» Directions for this task: Please keep to the lines below from the one with "Ver resumen (443, 253)" through the one with "Resumen de la IA (753, 2316)", and restate them word for word, ends included.

» Given records:
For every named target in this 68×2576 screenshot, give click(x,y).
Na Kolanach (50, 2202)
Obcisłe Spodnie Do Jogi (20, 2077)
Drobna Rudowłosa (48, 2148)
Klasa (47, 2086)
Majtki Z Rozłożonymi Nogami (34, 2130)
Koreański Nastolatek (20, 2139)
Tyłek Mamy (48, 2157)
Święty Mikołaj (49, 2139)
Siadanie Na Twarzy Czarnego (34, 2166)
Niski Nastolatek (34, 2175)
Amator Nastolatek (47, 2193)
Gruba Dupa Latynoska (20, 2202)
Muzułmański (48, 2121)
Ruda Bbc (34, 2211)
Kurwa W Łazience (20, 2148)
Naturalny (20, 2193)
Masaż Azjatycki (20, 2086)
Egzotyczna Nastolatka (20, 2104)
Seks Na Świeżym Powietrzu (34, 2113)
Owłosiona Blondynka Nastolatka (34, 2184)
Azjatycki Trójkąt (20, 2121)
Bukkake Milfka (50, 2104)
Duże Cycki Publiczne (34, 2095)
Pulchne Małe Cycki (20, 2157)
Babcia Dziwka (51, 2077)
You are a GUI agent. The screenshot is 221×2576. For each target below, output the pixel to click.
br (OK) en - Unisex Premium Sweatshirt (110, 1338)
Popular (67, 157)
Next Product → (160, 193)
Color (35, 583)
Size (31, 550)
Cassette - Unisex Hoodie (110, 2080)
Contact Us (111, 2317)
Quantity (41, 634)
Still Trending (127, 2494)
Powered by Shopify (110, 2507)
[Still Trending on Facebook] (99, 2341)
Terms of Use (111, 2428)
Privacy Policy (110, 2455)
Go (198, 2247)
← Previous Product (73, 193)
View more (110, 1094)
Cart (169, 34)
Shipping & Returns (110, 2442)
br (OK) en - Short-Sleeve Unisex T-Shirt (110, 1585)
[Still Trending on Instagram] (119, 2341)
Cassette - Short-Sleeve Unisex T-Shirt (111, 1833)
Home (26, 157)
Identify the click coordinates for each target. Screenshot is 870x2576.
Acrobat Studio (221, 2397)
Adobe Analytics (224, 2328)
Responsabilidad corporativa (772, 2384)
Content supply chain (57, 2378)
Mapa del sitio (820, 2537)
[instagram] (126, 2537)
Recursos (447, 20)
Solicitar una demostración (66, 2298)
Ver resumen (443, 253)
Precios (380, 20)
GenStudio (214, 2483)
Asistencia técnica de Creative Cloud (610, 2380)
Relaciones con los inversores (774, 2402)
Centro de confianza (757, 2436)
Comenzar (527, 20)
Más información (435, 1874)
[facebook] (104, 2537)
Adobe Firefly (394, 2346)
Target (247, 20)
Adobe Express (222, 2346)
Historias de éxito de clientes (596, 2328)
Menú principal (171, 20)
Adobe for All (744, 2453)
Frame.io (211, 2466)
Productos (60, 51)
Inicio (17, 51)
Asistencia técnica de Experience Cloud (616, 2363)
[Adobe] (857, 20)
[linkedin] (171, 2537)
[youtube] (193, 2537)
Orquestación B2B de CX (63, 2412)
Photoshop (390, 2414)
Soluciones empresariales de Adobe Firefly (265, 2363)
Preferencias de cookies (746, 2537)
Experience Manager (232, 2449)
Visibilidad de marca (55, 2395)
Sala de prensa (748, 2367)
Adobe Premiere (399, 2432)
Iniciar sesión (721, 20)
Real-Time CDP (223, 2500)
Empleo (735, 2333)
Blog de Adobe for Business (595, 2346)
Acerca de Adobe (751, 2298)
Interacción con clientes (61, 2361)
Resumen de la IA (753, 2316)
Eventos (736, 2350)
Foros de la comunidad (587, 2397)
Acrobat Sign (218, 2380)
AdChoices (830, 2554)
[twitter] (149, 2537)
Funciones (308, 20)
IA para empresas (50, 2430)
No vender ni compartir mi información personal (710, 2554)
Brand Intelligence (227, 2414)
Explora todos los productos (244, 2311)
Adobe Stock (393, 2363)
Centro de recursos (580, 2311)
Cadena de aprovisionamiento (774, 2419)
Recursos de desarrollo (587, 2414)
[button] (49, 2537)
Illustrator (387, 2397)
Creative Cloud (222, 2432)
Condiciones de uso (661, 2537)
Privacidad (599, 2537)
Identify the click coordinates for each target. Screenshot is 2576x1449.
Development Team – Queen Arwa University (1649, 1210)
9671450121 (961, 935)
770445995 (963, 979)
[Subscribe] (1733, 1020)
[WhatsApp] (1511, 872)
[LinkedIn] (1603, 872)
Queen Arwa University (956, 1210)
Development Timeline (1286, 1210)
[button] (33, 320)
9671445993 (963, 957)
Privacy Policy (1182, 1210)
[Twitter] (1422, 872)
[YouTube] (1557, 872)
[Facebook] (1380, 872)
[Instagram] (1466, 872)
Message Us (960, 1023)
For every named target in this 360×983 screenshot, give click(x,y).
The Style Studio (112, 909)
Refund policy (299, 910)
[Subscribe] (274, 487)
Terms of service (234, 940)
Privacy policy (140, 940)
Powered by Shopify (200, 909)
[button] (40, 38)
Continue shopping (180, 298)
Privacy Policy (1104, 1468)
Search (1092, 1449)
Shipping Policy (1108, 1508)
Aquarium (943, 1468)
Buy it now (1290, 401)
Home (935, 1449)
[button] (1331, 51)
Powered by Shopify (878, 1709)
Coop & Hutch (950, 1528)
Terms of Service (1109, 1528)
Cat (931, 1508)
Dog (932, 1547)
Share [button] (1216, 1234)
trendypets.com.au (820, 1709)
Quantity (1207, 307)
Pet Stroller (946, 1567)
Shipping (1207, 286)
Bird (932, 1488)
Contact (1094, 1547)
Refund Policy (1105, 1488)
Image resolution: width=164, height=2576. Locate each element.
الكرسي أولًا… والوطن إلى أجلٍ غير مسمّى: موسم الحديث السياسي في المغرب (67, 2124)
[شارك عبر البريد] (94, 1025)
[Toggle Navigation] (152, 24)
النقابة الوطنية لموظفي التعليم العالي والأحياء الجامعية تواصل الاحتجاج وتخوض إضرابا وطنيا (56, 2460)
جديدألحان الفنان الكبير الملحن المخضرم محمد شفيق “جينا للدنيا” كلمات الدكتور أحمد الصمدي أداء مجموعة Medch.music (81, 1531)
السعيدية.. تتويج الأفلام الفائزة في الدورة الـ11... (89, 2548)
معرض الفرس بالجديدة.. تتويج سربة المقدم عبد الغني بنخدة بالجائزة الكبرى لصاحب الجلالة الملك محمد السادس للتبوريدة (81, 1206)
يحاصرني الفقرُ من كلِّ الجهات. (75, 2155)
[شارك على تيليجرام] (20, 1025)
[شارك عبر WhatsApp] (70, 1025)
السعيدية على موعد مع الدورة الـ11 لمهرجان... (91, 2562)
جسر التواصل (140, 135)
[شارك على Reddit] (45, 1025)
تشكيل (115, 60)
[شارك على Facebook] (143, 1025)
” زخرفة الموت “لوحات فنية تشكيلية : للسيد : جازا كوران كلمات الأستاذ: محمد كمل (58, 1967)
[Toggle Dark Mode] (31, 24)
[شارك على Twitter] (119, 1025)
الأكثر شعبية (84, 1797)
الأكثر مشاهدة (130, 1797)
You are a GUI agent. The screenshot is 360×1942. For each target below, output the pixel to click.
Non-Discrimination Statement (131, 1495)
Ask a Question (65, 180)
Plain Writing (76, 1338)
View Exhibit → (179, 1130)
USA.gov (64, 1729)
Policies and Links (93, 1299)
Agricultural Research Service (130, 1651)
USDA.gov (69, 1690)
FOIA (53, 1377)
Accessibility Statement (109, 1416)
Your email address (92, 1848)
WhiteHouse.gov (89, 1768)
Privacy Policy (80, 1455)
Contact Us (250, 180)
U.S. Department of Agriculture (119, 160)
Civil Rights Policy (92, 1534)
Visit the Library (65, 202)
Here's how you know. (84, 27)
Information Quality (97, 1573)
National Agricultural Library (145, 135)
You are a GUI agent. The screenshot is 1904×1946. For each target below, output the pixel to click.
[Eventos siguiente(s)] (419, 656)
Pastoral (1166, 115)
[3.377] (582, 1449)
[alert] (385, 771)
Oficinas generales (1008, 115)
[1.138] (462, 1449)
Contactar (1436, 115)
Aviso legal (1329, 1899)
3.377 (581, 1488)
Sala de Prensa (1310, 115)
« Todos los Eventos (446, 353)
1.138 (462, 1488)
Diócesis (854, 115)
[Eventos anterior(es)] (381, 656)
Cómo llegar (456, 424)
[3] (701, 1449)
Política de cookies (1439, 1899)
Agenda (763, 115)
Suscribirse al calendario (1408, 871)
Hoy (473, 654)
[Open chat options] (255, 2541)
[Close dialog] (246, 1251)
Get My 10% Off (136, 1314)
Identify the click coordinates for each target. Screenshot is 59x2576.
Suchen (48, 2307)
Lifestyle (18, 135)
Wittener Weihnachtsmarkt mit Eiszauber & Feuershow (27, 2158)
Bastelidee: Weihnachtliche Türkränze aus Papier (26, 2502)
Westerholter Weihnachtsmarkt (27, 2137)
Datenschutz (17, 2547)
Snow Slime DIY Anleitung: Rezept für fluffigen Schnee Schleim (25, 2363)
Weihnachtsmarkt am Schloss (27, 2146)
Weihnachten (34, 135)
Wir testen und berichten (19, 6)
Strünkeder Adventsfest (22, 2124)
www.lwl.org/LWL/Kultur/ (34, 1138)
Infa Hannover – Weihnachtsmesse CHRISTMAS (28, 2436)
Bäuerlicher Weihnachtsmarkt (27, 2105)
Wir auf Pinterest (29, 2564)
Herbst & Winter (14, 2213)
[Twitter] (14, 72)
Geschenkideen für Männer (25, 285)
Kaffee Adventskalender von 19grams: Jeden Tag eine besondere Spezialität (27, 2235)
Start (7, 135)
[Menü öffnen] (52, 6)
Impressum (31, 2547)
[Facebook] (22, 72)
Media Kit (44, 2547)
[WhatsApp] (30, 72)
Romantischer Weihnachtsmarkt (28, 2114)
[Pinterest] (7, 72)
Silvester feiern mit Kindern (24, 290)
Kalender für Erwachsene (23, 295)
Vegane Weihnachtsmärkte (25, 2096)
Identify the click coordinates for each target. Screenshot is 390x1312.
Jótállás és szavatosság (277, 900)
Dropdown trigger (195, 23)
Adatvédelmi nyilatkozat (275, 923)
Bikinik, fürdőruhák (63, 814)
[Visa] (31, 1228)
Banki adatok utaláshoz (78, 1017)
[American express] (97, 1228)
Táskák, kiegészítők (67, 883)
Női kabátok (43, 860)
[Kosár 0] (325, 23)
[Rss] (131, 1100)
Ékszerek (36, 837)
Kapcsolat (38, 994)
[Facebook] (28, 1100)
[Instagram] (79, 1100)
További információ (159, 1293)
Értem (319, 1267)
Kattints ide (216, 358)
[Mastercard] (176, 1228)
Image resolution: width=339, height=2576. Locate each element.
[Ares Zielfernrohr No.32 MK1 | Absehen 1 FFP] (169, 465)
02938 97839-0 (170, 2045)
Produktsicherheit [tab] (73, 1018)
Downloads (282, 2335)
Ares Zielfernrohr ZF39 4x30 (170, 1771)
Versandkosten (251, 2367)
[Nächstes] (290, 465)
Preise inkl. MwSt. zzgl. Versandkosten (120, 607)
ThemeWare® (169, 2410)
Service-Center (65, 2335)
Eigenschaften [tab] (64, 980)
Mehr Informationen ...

» The completed task:
Ver resumen (443, 253)
Precios (380, 20)
GenStudio (214, 2483)
Asistencia técnica de Creative Cloud (610, 2380)
Relaciones con los inversores (774, 2402)
Centro de confianza (757, 2436)
Comenzar (527, 20)
Más información (435, 1874)
[facebook] (104, 2537)
Adobe Firefly (394, 2346)
Target (247, 20)
Adobe Express (222, 2346)
Historias de éxito de clientes (596, 2328)
Menú principal (171, 20)
Adobe for All (744, 2453)
Frame.io (211, 2466)
Productos (60, 51)
Inicio (17, 51)
Asistencia técnica de Experience Cloud (616, 2363)
[Adobe] (857, 20)
[linkedin] (171, 2537)
[youtube] (193, 2537)
Orquestación B2B de CX (63, 2412)
Photoshop (390, 2414)
Soluciones empresariales de Adobe Firefly (265, 2363)
Preferencias de cookies (746, 2537)
Experience Manager (232, 2449)
Visibilidad de marca (55, 2395)
Sala de prensa (748, 2367)
Adobe Premiere (399, 2432)
Iniciar sesión (721, 20)
Real-Time CDP (223, 2500)
Empleo (735, 2333)
Blog de Adobe for Business (595, 2346)
Acerca de Adobe (751, 2298)
Interacción con clientes (61, 2361)
Resumen de la IA (753, 2316)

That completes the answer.